Il faut se rendre à l’évidence : ils sont partout et ils en veulent à la santé de nos gencives, de nos animaux familiers et de nos enfants.

Et devant un enfant qui se chie subitement dessus après des années de léchage de Barbie™, nous sommes totalement désarmés. Que diable faire ? Lui enfiler une Pampers™ ? Mais si elles sont fabriquées à Guangdong, quelles nouvelles horreurs insoupçonnées guettent nos pauvres bambins ?
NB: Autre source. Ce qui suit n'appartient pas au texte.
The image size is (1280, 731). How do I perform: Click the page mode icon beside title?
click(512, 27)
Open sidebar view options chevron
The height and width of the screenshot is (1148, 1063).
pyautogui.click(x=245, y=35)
Si la Chine devait attaquer aujourd’hui, elle nous trouverait dubitatifs dans les rayons du supermarché. Et comme l’a dit Mao Zedong lui-même, quand on se gratte le menton en lisant l’étiquette d’un cartable Transformers™, on est forcé de poser son AK-47 à terre.
Nous sommes cuits.
Les dernières révélations sur l’ampleur de l’utilisation des peintures au plomb nous permettent toutefois de discerner un schéma directeur dans cette attaque générale sur le bien-être moral de l’Occident : qui ne reçoit pas le kit complet de Barbie Pro-Ana™ à Noël ? Qui n’offre pas du Canigou™ Cyril Lignac® à son Yorkshire™ ? Qui ne se brosse pas les dents trois fois par jour ?
Les pauvres.
Les salauds de pauvres.
Ne nous voilons pas la face, le saturnisme propagé par les usines médio-impériales a une cible bien précise : les forces vives du monde civilisé. Et c’est à dessein qu’il épargne les petits miséreux, dans l’espoir qu’un jour ceux-ci, imbibés d’idéologie marxiste, se retourneront contre les citoyens qui ont choisi de gagner décemment leur vie.
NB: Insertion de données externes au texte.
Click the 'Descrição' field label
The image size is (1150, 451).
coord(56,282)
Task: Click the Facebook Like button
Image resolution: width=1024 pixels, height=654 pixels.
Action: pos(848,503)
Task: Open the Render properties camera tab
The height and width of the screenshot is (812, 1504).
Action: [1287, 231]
Il est toutefois encore temps d’arrêter cette révolution culturelle. En prenant notre temps pour appliquer les normes de construction dans les logements insalubres, nous pouvons espérer qu’un grand nombre de petits pauvres seront eux aussi intoxiqués au plomb. Nous pouvons mettre à contribution notre technologie supérieure et inonder les magasins hard-discount de nourritures OGM et polysaturées afin de provoquer une épidémie d’obésité et de maladies cardiaques. Et en proposant des crédits immobiliers attractifs, nous pouvons nous assurer que les familles miséreuses le resteront pendant trente, quarante, voire soixante-dix ans. Le temps d’éradiquer une génération, voire deux si les volets plomb et cholestérol du plan de défense sont appliqués.
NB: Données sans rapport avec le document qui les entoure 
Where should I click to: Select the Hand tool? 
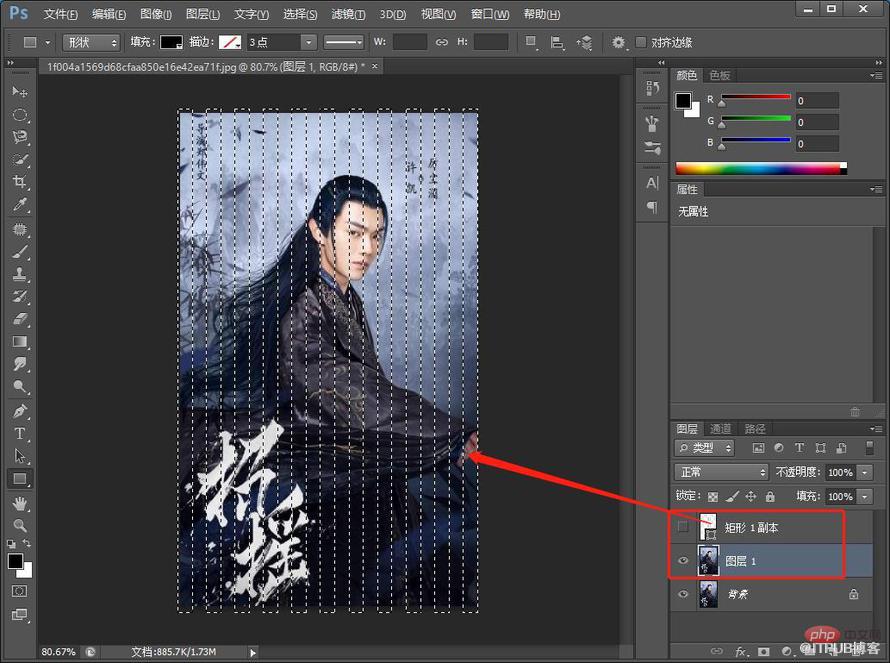click(19, 503)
Mieux encore : nous pouvons porter l’attaque en territoire ennemi. En feignant l’ignorance et en demandant à la Chine de fournir encore plus de produits douteux à des prix toujours plus bas, nous pourrions y favoriser l’émergence d’une classe d’ouvriers prêts à tout pour gagner une maigre pitance, un lumpenprolétariat qui fuirait des campagnes dévastées par la famine pour s’entasser dans des bidonvilles précaires où ils seraient à la merci d’entrepreneurs peu scrupuleux. En incitant la Chine à employer toujours plus de composants premier prix dans ses usines, nous pourrions même provoquer des catastrophes environnementales et ainsi contaminer les Chinois eux-mêmes.
Cela demande certes une volonté politique forte de la part de nos dirigeants, mais ce n’est qu’à ce prix que nous pouvons assurer les maoïstes d’une destruction mutuelle. Et tel serait bien pris qui croyait prendre.